Kami kemudian lanjut ke photobooth yang ada di depan buat mengambil beberapa foto. Waktu itu lupa nggak bawa tripod, tetapi untung ada yang mau bantuin mengambil foto, sehingga kami punya kenang-kenangan, deh.

Melihat gambar dan lukisan karya anak-anak SMM lainnya.

Setelah foto-foto, kami memutuskan ke pujasera di lantai paling bawah mall buat ngopi dan ngemil. Anak-anak juga ketemu beberapa temannya yang mulai berdatangan, lalu ngemil bareng.

Nggak terasa, waktu menunjukkan sekitar pukul 11 siang, kami kemudian makan agak berat. Kami pilih makan makanan yang gampang aja, yakni nasi goreng dan mie goreng D’Cost. Bener, deh, kalau makan kedua menu itu, anak-anak bisa makan dengan cepat. Beda kalau menunya sayur atau lauk yang perlu di-cuil-cuil, biasanya lebih lama hehe. Namanya juga udah mefet, karena jam 12 siang mereka wajib udah berada di belakang panggung.

Setelah makan, anak-anak buru-buru saya minta ganti kostum. Kostumnya nggak yang rempong-rempong amat, sih, cuma baju putih aja.

Dari tahun ke tahun, kalau urusan kostum, SMM memang berusaha tidak membebani orang tua. Biasanya cuma diminta pakai baju warna dasar, kayak putih, hitam, merah, dll. Pakai yang udah ada aja di rumah pun tak apa, nggak harus baru. Nanti, dari sekolah akan menambahkan aksesoris. Seperti kostum Maxy dan Dema, yang kemudian dipercantik dengan selendang kain ala Nusa Tenggara.

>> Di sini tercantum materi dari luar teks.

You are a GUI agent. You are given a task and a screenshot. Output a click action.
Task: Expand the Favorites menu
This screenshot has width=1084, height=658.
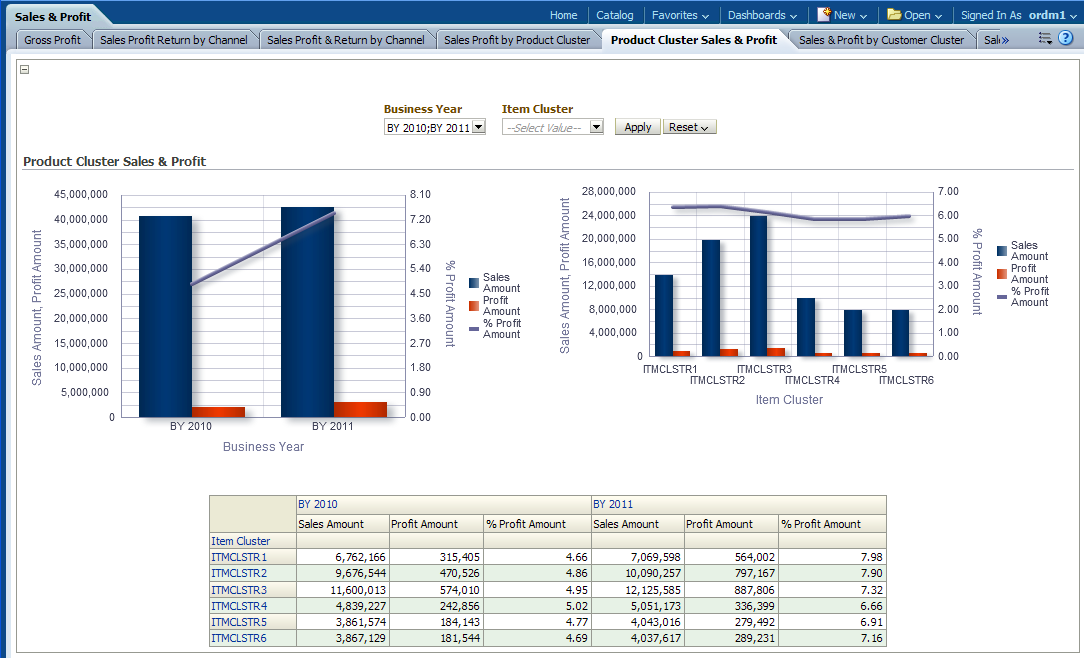pos(680,15)
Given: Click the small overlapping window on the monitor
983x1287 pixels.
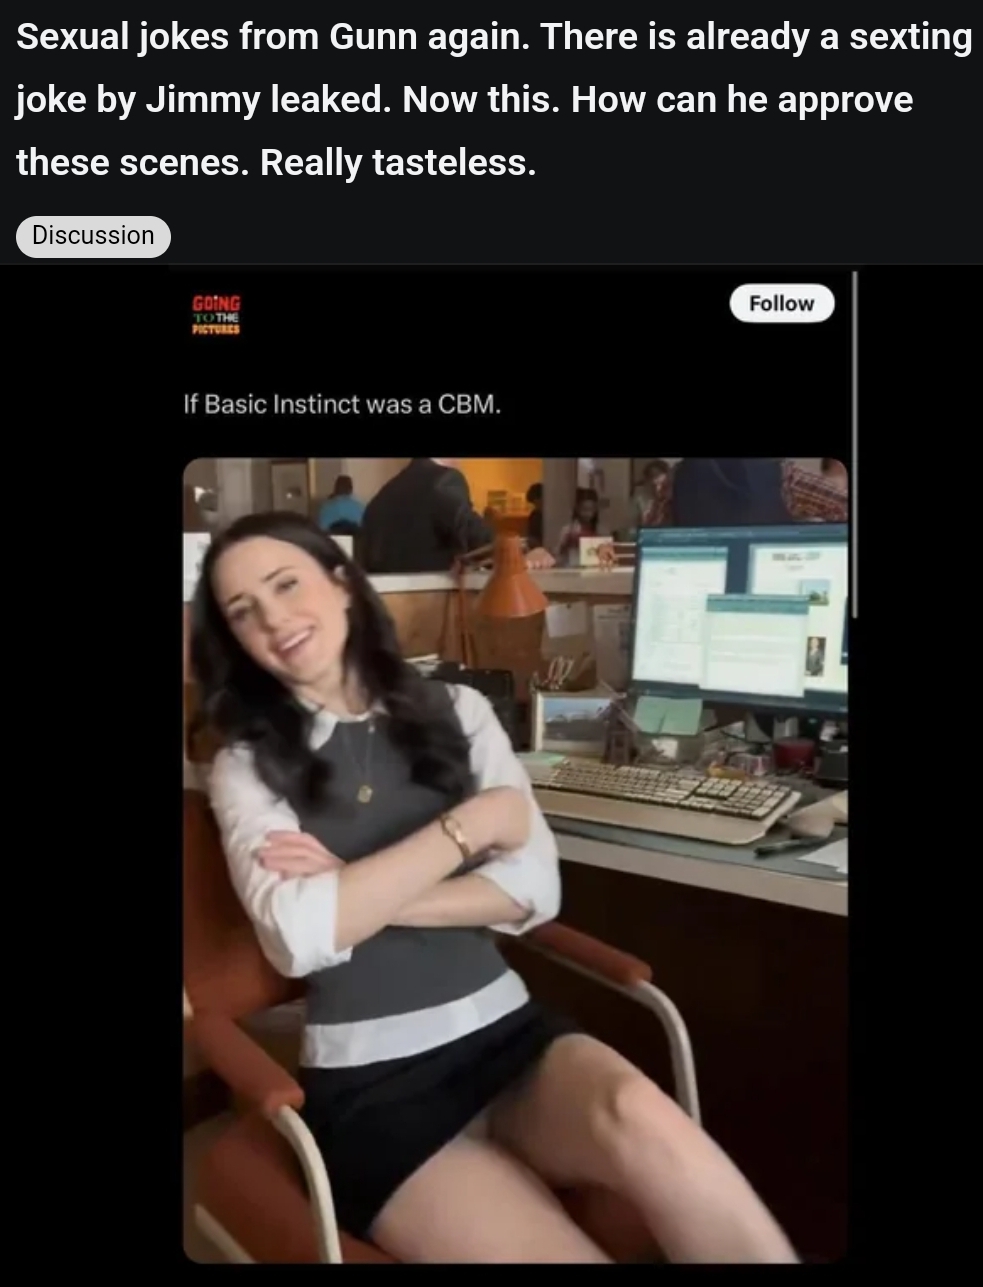Looking at the screenshot, I should tap(758, 643).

Anak-anak tampil percaya diri.

Setelah berganti kostum, karena waktu itu sholat Dhuhur tuh waktunya jam 12 kurang, maka kami sholat Dhuhur terlebih dahulu. Sebenarnya, anak-anak bisa sholat di belakang panggu. Namun, menurut hemat saya enakan sholat di mushola mall aja, sih. Nanti, ketika di belakang panggung tinggal make up aja, nggak perlu sholat lagi. Sesudah sholat Dhuhur, anak-anak kemudian saya antar ke lokasi belakang panggung untuk bersiap-siap tampil.

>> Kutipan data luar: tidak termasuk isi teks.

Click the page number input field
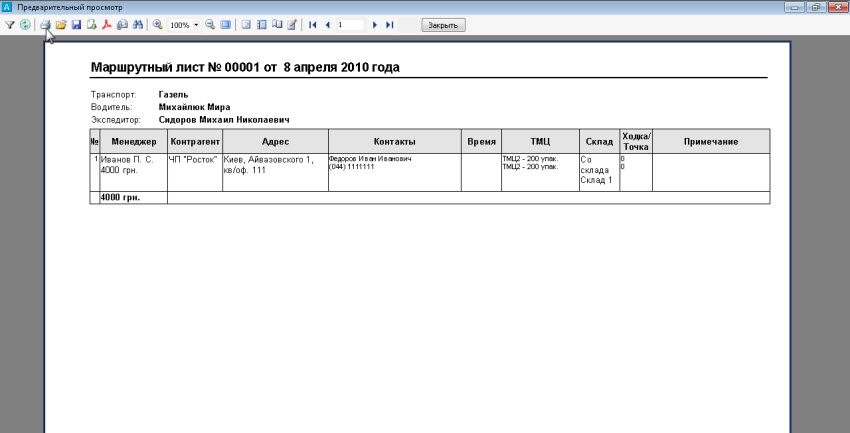(351, 24)
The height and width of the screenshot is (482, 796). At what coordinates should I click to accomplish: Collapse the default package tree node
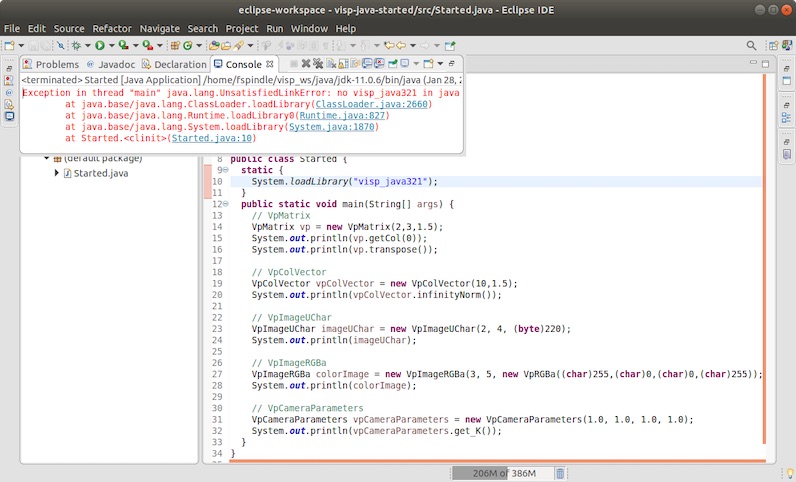(x=46, y=158)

Saya dan ayahnya anak-anak masuk Balai Sarbini tidak melalui pintu yang sama, melainkan seperti penonton konser lainnya, masuk dari pintu luar gedung. Setelah menunjukkan gelang di tangan, ada pemandu yang mengantarkan kami menuju kursi. Kami waktu itu dapat kursi di bagian paling depan,  deretan atas, tepat di sisi kanan panggung, sehingga leluasa melihat anak-anak tampil.

Orang tua tak ketinggalan mendokumentasikan penampilan anak-anaknya.

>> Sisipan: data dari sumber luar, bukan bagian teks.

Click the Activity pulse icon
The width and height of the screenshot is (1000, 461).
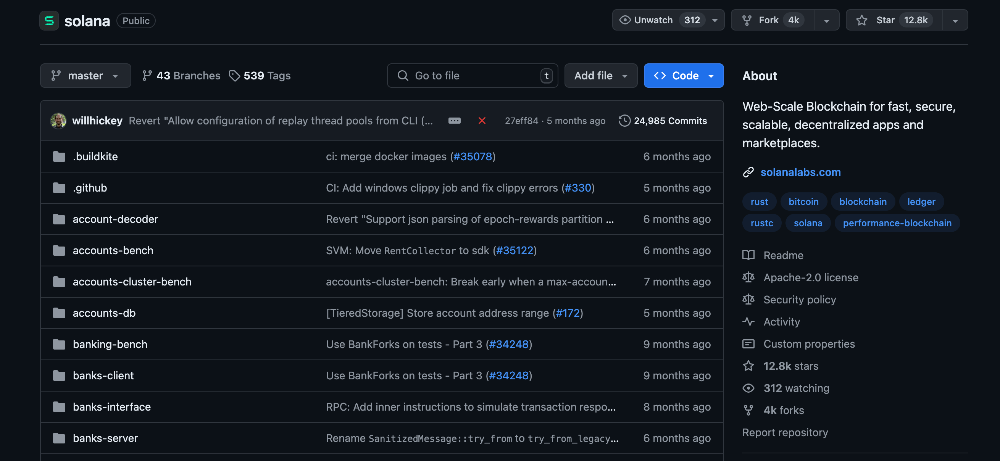pyautogui.click(x=749, y=322)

Acara dibuka dengan drama teater yang menceritakan tentang Meri dan Dema (karakter-karakter yang menjadi semacam maskot SMM) yang jalan-jalan ke Nusa Tenggara. Mereka mengunjungi berbagai tempat di sana. Setiap selesai bercerita atau bernarasi, lalu anak-anak bergantian tampil. Urutan penampilan dimulai jenjang PAUD, hingga terakhir jenjang SMA.

Acaranya meriah sekali seolah nonton konser beneran.

Anak-anak SMM yang pentas pun tampil dengan percaya diri, meskipun ada gerakan salah-salah dikit, tak mengapa. Terutama anak-anak PAUD/ TK, bahkan ada yang butuh dukungan orang tuanya berdiri mendekati panggung. Di sisi lain ada juga bocil-bocil yang dengan pede menyanyi, menari, seolah-olah dirinya seorang diva penguasa panggung hari itu 😀 .

Tibalah giliran Maxy dan Dema membawakan tarian Bau Nyale di atas panggung. Alhamdulillah, pementasan berjalan dengan lancar. Soalnya, anak-anak memang sudah sering berlatih bersama menarikan tarian ini sepulang sekolah.

Penampilan Dema dan Maxy beserta teman-teman sekelasnya.

Setiap selesai pementasan anak-anak, orang tua sibuk bertepuk tangan, mendokumentasikan, hingga memberika apresiasi. Diam-diam, ada semacam rasa bangga dan haru yang muncul di dada saya ketika melihat anak-anak saya dengan penuh percaya diri tampil di panggung yang begitu besar, ditonton ratusan orang pula.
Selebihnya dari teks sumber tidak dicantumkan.